La movilidad no es sólo un asunto técnico; es una decisión política que define cómo se mueve la economía, cómo se integran los territorios y, sobre todo, cómo vive la gente… y aun cuando pareciera que en nuestro estado “les preocupa” el tema, se ha apostado por obras que no la resuelven y por la negativa a discutir el tema en el Congreso. Nuevamente nuestra Presidenta da el manotazo en la mesa y crea la Agencia de Trenes y Transporte Público Integrado (Attrapi), que sustituye a la Agencia Reguladora del Transporte Ferroviario, lo cual no es un simple cambio administrativo: es una redefinición del papel del Estado en la planeación del transporte público en México.
Durante años, el modelo de regulación del transporte ferroviario fue fragmentado, limitado y, en muchos casos, reactivo. La Agencia Reguladora del Transporte Ferroviario nació en un contexto donde se apostó más por la liberalización que por la rectoría del Estado. El resultado fue evidente: sistemas desconectados, ausencia de planeación integral y una visión centrada en la concesión, no en el servicio público. Ahora, cuando la doctora Claudia Sheinbaum ha apostado por una conexión más eficiente entre los estados, por medio del tren, resulta trascendental esta estrategia.
El decreto que da vida a la Attrapi responde a una lógica distinta, profundamente alineada con el proyecto de transformación que vive el país. Hoy se entiende que el transporte público no puede verse de forma aislada, ni por modos, ni por regiones, ni por intereses privados, se requiere una autoridad con capacidad de coordinación, planeación estratégica y visión de largo plazo. Eso es, precisamente, lo que plantea esta nueva agencia.

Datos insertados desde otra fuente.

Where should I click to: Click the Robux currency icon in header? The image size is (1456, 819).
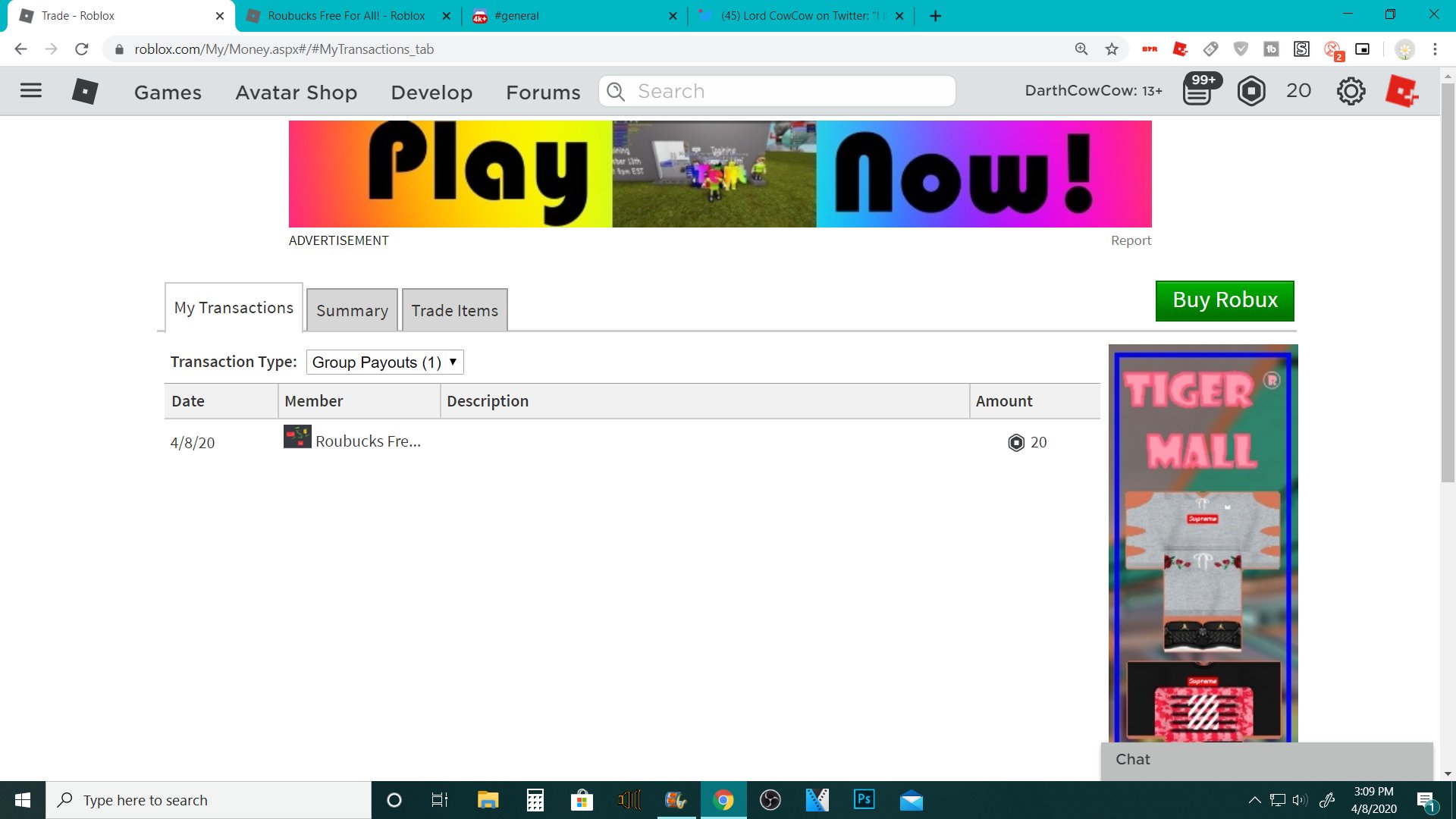[1251, 92]

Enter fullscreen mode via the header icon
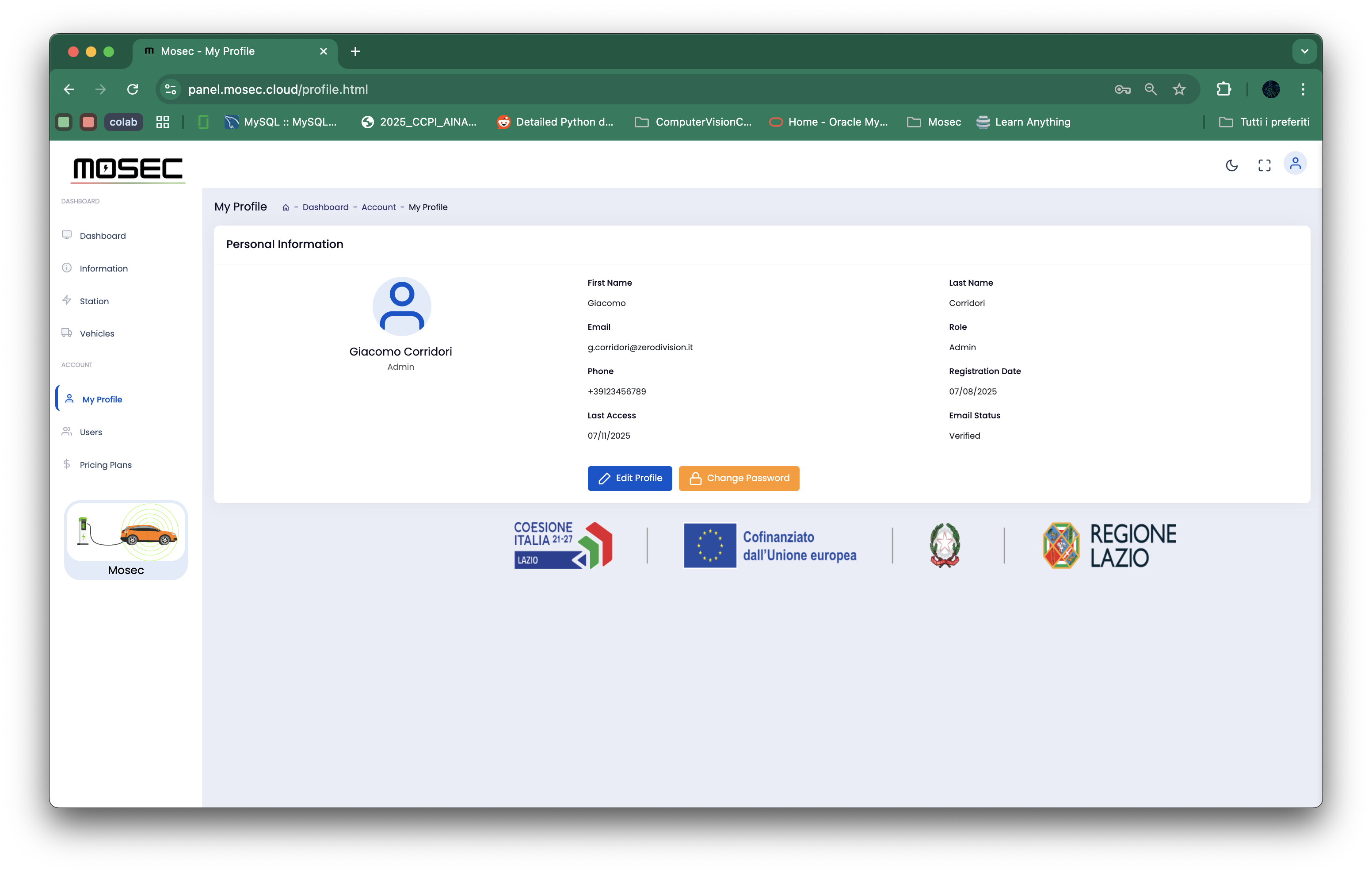coord(1264,165)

Desde la oposición conservadora ya se escuchan las críticas de siempre: que si es “centralización”, que si es “exceso de Estado”, que si es “un retroceso”, es irónico que lo digan quienes durante años entregaron la infraestructura nacional sin reglas claras, sin planeación territorial y sin pensar en las personas usuarias (y que se enriquecían “quién sabe cómo”). Lo dicen quienes confunden regulación con obstáculo, cuando en realidad la regulación es garantía de derechos.
La Attrapi no elimina la participación privada ni cancela proyectos; los ordena. No improvisa; planea. No responde a ocurrencias; responde a una visión integral que articula trenes, transporte urbano, interurbano y metropolitano, con criterios de eficiencia, seguridad, accesibilidad y sostenibilidad. Además, este decreto es coherente con una apuesta clara del gobierno de México: recuperar la capacidad del Estado para conducir el desarrollo, sin burocracias inútiles ni duplicidades. No se trata de gastar más, sino de gastar mejor; no de crear estructuras vacías, sino de fortalecer instituciones con mandato claro y objetivos medibles.
En Querétaro pueden seguir retrasándolo si quieren, pueden voltear a otro lado y fingir que no está pasando, pero nuestra Presidenta está trabajando y les está arreglando la plana.